Reelin alters interaction between X11α and ApoEr2, and X11α increases cell-surface ApoEr2 in MCF 10A cells. A) Cell lysates from COS7 and MCF 10A cells were Western blotted for APP, ApoEr2, Dab1, X11α, and FE65 to demonstrate expression. COS7 cells expressed detectable levels of APP and ApoEr2, but no expression of Dab1 and X11α with a high level of FE65. MCF 10A cells did not express APP or ApoEr2 but did express Dab1, X11α, and FE65. B) MCF 10A cells were cotransfected with ApoEr2 and X11α and treated with either control (lanes 1 and 3) or Reelin (lanes 2 and 4) for 24 h (lanes 1 and 2) or 20 min (lanes 3 and 4).
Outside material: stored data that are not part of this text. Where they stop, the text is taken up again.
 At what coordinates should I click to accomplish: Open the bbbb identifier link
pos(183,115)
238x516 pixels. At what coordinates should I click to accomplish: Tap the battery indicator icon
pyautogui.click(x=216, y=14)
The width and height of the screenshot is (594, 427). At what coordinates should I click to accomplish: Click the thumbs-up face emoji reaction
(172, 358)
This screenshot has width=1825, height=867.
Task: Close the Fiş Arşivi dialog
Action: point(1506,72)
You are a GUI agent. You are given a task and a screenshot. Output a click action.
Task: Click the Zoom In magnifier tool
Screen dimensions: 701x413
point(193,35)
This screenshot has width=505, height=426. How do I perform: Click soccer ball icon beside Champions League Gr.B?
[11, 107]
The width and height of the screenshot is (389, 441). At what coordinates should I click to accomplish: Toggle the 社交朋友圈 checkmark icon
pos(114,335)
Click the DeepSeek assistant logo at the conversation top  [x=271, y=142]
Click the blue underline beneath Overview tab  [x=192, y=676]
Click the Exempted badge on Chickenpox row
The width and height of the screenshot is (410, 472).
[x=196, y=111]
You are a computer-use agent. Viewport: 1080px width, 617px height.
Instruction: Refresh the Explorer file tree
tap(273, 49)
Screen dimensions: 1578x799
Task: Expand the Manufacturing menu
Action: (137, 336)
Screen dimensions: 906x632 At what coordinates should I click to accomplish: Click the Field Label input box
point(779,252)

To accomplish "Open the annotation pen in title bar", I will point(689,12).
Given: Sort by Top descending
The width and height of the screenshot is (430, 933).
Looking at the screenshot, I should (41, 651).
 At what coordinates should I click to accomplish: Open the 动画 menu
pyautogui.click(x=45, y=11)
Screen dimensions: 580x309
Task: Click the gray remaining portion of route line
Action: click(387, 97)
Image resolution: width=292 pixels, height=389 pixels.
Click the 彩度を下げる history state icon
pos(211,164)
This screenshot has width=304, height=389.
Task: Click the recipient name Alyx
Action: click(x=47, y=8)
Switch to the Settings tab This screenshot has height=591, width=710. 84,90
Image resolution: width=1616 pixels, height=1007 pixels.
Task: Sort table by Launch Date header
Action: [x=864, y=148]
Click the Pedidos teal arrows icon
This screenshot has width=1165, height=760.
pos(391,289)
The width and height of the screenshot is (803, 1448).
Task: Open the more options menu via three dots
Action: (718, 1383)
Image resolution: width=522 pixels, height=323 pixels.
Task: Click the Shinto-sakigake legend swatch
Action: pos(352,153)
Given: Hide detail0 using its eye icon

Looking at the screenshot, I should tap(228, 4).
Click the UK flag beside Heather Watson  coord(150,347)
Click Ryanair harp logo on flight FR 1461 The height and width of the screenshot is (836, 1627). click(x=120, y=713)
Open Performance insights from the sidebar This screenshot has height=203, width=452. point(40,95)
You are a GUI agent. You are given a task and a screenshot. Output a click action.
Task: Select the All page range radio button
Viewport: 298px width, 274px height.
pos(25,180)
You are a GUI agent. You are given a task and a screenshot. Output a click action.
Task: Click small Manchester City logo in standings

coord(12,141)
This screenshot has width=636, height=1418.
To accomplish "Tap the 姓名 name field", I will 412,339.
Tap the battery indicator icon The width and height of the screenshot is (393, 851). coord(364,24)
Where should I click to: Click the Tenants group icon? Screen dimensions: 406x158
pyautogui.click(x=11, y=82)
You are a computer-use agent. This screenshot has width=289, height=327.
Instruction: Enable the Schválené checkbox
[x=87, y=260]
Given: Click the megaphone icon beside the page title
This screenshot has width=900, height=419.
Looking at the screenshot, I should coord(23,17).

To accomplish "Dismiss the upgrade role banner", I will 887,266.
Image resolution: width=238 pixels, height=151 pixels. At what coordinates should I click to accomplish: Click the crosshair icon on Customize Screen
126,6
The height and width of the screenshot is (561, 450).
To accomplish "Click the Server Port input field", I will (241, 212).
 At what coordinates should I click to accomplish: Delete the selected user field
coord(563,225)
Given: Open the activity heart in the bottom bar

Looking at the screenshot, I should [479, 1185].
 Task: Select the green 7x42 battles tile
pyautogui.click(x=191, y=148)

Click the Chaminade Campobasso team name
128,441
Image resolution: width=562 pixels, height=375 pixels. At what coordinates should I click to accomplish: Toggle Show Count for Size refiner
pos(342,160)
Cell lysates were immunoprecipitated with anti-Flag for X11α and Western blotted for ApoEr2. Reelin decreased coprecipitation between ApoEr2 and X11α at 20 min (41%), but increased coprecipitation at 24 h (223%). C) MCF 10A cells were cotransfected with GFP-ApoEr2 and either vector (lanes 1, 3, and 5) or X11α (lanes 2, 4, and 6). Cell-surface proteins were biotin labeled, isolated with avidin beads, and immunoblotted with GFP for ApoEr2. Cell lysates showed similar levels of total ApoEr2. D) Quantification of data in C showed that full-length X11α increased surface levels of ApoEr2 by 64% (n=3) *P < 0.05.